Doukuaishan, also known as kuaishan, is located in Wudu town on the East Bank of Fujiang River, 20 kilometers north of Jiangyou City, Sichuan Province. It is said that Dou Xun (Zi Ming) lived in seclusion here in the Tang Dynasty. About 5 kilometers from the foot to the top, the road twists and turns, green trees and beautiful scenery. Li Bai once toured the mountain when he was young. He wrote the eternal quatrain "woodcutter and tiller, go in and out of the picture screen". Later, Yu Ren, the old man of the Kuomintang, wrote on the stone tablet in the mountain. Doujian mountain is a national AAAA tourist attraction and National Geopark. It is an important part of Jianmen Shudao national scenic spot, 25 kilometers north of Jiangyou City and 45 kilometers away from Mianyang City. It is a famous Danxia Landform Scenic Spot in Sichuan Province.
In February 2020, in order to pay tribute to the medical workers who are struggling in the front line of anti epidemic, the scenic spot will implement the preferential policy of free admission for medical workers within one year from the date of resumption of operation.

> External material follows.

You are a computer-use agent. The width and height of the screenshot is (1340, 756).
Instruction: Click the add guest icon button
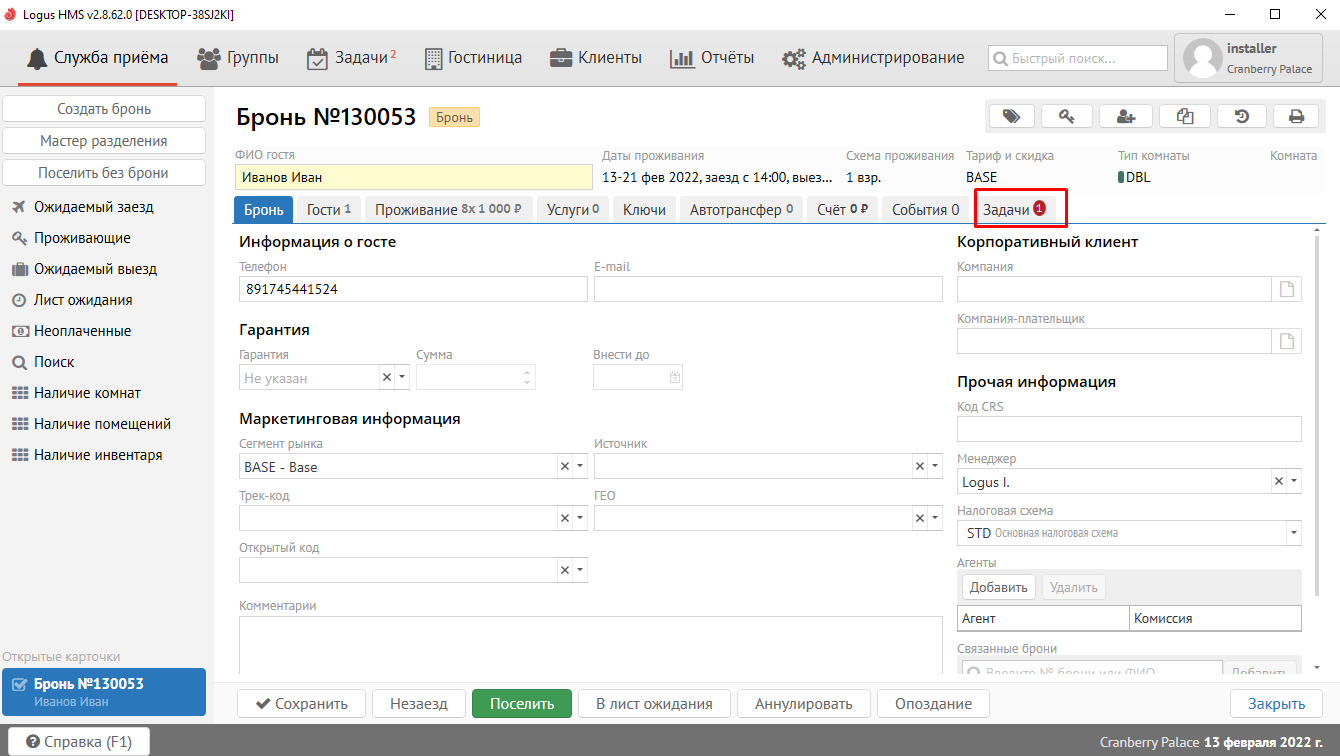pyautogui.click(x=1125, y=116)
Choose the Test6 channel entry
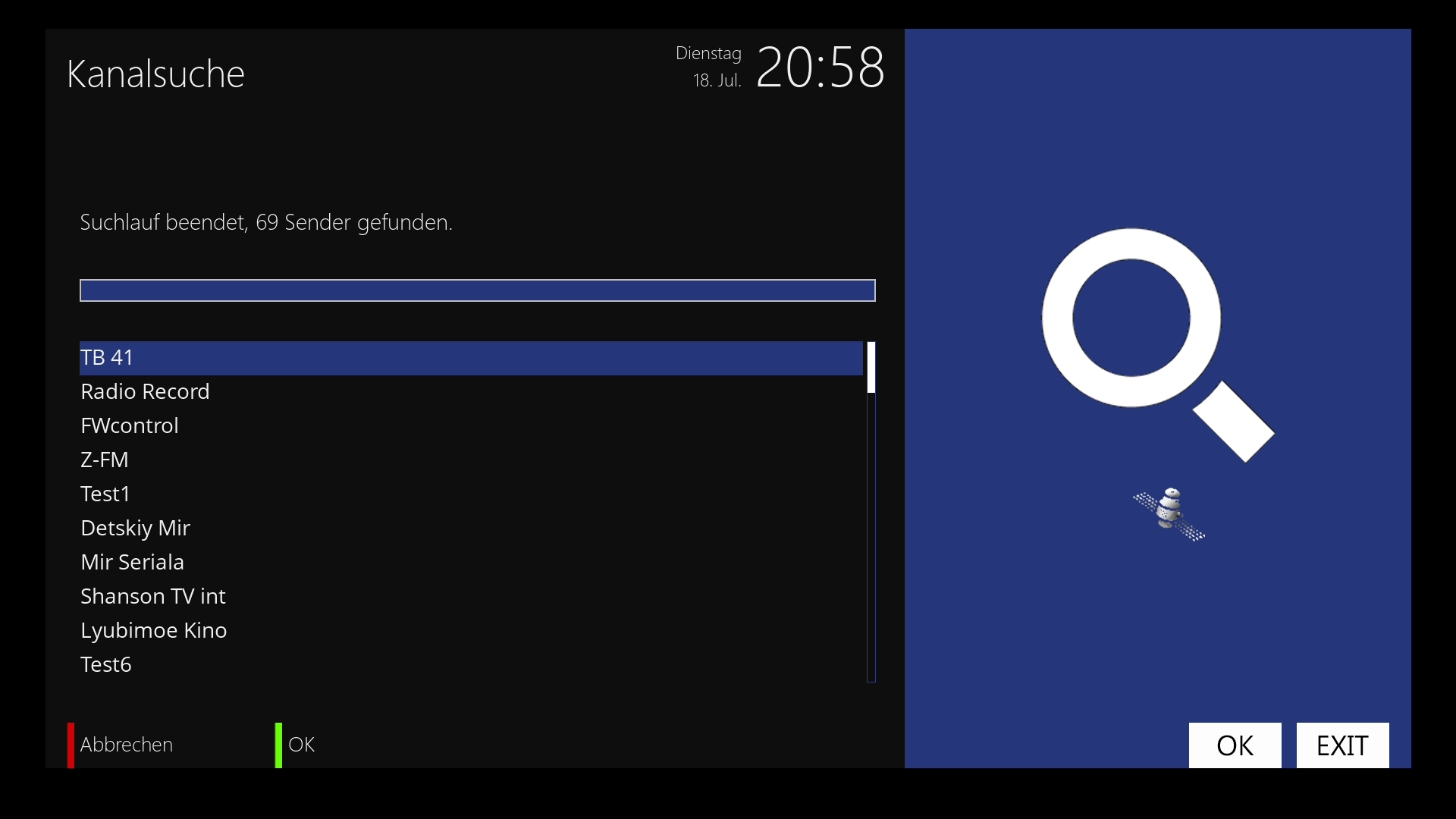This screenshot has width=1456, height=819. point(471,665)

Douxun mountain was first called "ape Gate Mountain". Before the northern and Southern Dynasties, there were many apes on the mountain, and the two mountains were like gates, so it was called "ape Gate Mountain". During the Xiaoliang period of the northern and Southern Dynasties, monks built temples on the mountain, and the apes were driven away. Local people saw that the mountain was composed of stones big of beans, and the shape of the mountain was like a round grain village, which was called "dou" in this period. In the Tang Dynasty, there was a magistrate named Dou Ziming in Zhangming county (today's Jiangyou Zhangming town). He felt that the mountain was quiet and dangerous, like a fairyland in the world, so he abandoned his official and lived in seclusion here. He opened mountains and roads, built temples, and practiced immortals and Taoism, so that there were many temples and pavilions on the mountain. After that, Dou Ziming became an immortal and soared by crane in the daytime. As a result, "if there is an immortal, there will be a name". Later generations named doufushan with the surname of "dou" and named it "doufushan". When Li Bai visited Taoism, he wrote a poem about doufushan: "woodcutter and tiller, go in and out of the painting screen."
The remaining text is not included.